-
Notifications
You must be signed in to change notification settings - Fork 85
Description
Bug Description
Jinja2 {{ }} references in LLM column prompts fail when the referenced column is created by a PRE_BATCH processor. The compiler validates templates against the raw seed schema, which doesn't include columns added at runtime by processors.
Steps to Reproduce
- Create a workflow with a seed dataset that has columns
[a, b] - Add a PRE_BATCH processor that creates a new column
c - Define a downstream LLM column whose prompt references
{{ c }} - Run the workflow
Expected Behavior
The compiler should recognize that column c will exist after the PRE_BATCH processor runs, and allow {{ c }} in downstream prompts.
Actual Behavior
The compiler rejects the template because c doesn't exist in the raw seed data. The validation happens at compile time against the raw schema, before any processors run.
Root Cause
The compiler discovers seed columns from the raw seed reader and validates Jinja2 templates against that raw schema. PRE_BATCH processors can add columns at runtime, but the compiler has no way to know about them.
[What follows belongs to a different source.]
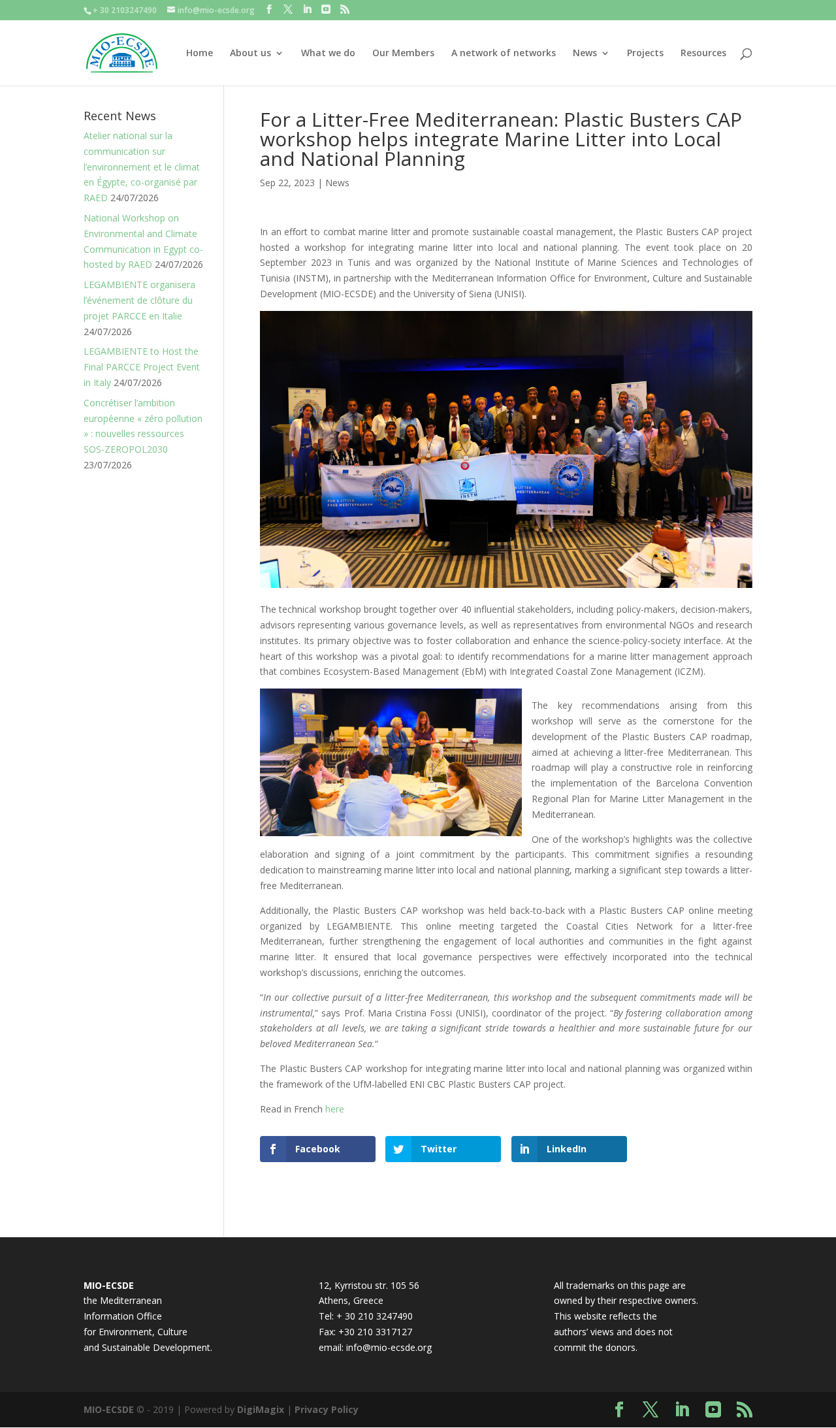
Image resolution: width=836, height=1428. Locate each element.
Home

DropColumnsProcessor already implicitly declares removed columns via its config - the builder uses it to mark columns with drop=True at build time. But there's no equivalent mechanism for declaring added columns.
Proposed Fix
PRE_BATCH processors should declare which columns they add/remove so the compiler can compute the post-processor column set:
class ProcessorConfig(ConfigBase):
processor_type: str
columns_added: list[str] = []
columns_removed: list[str] = []The compiler would adjust the column set after seed column discovery: remove declared drops, add SeedDatasetColumnConfig entries for declared additions. Template validation and DAG resolution would then see the final schema.
This only applies to PRE_BATCH processors - POST_BATCH and AFTER_GENERATION processors don't need this since no downstream generators depend on their output schema.